January 4 - According to the latest Multipurpose Shipping Market Review and Forecaster report, published by Drewry, the multipurpose shipping market will see the first signs of recovery by the end of 2017.

Susan Oatway, lead analyst for multipurpose shipping at Drewry stated: "Slow growth in supply, alongside better growth in demand, is expected to help multipurpose charter rates in 2017 and beyond, supported by a recovery in the dry bulk market, albeit a slow one.
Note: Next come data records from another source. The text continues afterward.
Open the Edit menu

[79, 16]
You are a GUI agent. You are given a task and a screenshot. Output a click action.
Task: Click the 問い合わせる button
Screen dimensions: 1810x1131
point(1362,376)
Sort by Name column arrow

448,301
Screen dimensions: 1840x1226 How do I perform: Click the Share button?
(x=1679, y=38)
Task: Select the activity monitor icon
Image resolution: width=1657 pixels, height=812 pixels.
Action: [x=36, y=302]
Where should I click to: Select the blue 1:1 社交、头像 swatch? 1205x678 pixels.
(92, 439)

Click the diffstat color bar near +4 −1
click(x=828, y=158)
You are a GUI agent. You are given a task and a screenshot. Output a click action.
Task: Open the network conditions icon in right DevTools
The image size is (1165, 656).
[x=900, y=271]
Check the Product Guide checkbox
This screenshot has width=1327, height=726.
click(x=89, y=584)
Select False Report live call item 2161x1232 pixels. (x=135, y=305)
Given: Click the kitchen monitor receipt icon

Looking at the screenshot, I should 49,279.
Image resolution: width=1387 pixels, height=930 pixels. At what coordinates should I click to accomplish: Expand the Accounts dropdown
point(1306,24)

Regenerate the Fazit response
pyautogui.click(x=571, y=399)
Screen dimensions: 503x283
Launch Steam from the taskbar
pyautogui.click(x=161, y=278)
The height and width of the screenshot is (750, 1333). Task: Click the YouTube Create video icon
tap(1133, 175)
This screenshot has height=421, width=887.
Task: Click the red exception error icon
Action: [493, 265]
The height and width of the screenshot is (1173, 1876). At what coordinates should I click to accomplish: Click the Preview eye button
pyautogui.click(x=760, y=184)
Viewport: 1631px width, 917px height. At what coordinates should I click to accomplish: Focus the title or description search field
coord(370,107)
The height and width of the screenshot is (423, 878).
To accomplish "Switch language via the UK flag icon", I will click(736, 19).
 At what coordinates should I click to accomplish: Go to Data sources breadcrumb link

In particular, the oversupply situation, which has dogged this sector for many years, is expected to level out in the medium term."

The report claims that dry cargo demand is weak but is strengthening with the multipurpose shipping market's share expected to grow at just under 2 percent per year to 2020. Demolition levels are up in both the multipurpose and competing sectors, whilst newbuilding ordering has declined, which will result in minimal multipurpose fleet growth to 2020.

According to the report, the future market prospects for the multipurpose shipping sector are not only dependent on the supply-demand balance for that segment, but also on the other vessels that compete for breakbulk and project cargo, in particular Handy bulk carriers and container vessels.

Drewry's report suggests that the new International Maritime Organization (IMO) regulation on ballast water management is likely to have a small effect on demolition levels in the multipurpose sector, and even more so for the bulk carrier sector.

Drewry notes that, at the same time any investment in this sector will be in project carriers (with a lift of 100 tonnes or more) producing fleet growth in this segment of almost 3 percent per annum to 2020, whilst the general cargo segment will contract at around 2 percent annually over the same period, leading to overall MPV multipurpose fleet growth of less than 1 percent per year to 2020.

Oatway added: "On the face of it, the supply-demand balance is levelling out, demand is growing faster than supply and the market is improving. As ever, it is the competition for cargoes from bulk carriers and containerships that will keep rates in this section of the market subdued for at least another 12 months. Until rate increases are sustained in the bulk carrier and container ship sectors, there will be little reprieve in their drive to obtain further market share."